De hecho, algo de esto había, porque cuando sacamos los próceres y los reemplazamos por “animalitos” habíamos querido dejar de lado la historia para conectarnos de manera directa con nuestros problemas actuales. Era un llamado a la acción, era obligarnos a pensar, no en el pasado, sino en el hoy. Quien apela al pasado probablemente sea porque no tenga ningún futuro para ofrecer. Y este es un gobierno que no tiene nada que ofrecer. Vacío de contenido el presente, sin visión de futuro, el Gobierno busca volver a la historia para ver si el pasado puede darle algún sentido a lo que hace, o al menos prestarle alguna épica que por sí solo no puede o no sabe cómo construir.
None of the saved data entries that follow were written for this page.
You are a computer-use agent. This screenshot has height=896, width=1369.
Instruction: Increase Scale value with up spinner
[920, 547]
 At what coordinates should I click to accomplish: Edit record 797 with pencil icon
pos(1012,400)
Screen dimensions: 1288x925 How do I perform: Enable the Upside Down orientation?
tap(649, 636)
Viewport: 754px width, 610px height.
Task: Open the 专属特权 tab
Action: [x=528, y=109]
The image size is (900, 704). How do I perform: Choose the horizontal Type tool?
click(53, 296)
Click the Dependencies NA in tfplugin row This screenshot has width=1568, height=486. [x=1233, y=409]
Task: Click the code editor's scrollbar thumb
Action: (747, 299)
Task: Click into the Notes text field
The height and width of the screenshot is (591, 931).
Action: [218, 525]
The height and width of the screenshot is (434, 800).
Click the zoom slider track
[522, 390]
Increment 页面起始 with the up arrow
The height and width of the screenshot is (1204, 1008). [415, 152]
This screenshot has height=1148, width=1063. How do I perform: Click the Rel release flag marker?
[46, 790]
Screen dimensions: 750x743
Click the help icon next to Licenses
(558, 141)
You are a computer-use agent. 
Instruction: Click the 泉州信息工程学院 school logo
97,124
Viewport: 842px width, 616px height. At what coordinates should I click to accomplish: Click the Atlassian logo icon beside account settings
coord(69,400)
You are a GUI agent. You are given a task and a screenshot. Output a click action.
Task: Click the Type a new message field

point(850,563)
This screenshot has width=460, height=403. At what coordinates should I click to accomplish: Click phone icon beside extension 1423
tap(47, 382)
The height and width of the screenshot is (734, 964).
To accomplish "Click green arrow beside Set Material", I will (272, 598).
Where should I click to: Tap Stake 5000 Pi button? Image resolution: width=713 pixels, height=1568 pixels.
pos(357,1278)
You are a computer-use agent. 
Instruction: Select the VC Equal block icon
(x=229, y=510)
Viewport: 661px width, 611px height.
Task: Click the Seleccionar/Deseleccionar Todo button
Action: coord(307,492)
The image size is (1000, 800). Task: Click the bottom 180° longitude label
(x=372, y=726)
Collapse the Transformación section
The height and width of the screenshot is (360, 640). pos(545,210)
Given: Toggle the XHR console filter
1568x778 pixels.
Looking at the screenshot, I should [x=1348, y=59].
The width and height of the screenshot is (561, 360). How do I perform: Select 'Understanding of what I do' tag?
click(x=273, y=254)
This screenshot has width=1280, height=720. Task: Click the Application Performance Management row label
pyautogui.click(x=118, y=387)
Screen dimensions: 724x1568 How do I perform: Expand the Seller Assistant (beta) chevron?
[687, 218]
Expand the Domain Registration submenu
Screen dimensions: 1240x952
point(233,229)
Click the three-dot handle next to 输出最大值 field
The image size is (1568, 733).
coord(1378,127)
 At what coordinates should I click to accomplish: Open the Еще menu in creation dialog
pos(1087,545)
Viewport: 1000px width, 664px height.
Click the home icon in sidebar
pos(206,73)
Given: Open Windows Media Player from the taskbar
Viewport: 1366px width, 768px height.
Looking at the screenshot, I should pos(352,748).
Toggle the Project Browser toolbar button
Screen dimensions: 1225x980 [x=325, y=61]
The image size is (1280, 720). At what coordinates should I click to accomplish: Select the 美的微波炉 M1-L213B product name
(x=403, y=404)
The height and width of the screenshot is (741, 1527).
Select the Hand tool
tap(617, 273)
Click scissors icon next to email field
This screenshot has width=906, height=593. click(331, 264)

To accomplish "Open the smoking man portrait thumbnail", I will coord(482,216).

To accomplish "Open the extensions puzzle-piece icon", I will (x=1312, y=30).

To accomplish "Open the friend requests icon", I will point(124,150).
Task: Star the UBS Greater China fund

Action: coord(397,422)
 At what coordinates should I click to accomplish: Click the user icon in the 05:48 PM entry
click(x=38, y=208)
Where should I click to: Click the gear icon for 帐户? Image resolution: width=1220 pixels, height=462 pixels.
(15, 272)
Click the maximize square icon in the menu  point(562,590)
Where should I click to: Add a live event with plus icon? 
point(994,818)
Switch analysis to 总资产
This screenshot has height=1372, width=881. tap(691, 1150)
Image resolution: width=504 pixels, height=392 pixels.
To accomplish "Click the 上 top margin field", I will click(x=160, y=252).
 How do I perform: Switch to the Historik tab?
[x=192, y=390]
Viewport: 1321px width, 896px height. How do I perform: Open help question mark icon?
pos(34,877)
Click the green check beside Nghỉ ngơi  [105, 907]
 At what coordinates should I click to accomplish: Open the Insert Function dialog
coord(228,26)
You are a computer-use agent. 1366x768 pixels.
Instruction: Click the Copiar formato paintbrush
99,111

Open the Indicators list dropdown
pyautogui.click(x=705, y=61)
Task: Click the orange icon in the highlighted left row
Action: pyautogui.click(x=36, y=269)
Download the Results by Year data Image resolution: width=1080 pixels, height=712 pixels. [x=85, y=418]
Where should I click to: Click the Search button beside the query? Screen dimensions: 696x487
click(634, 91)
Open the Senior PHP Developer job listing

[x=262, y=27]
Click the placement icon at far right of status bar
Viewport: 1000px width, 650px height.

Esto, para terminar, me llevó a reflexionar sobre qué cosas importantes va dejando este gobierno para construir su propia épica. Tres cosas se me vinieron rápidamente a la cabeza. Primero, que en medio de una pandemia le negó las vacunas a su gente, rechazando a fin de 2020 la compra de 13 millones de vacunas y sentenciando a 20 mil personas a muerte. Segundo, el affaire de la fiesta de Fabiola, símbolo de un gobierno que viola sus propias leyes y que luego compra su exoneración. Tercero, que es un gobierno que nos obligó a pagar de más si queremos volar dentro del país o si queremos comprar un celular, destruyendo puestos de trabajo a lo largo y ancho del país para satisfacer los intereses de algunos grupos concentrados. Me resultó evidente entonces que, si sigue así, le va a ser difícil construir una épica, por más que ponga a quien ponga en los billetes.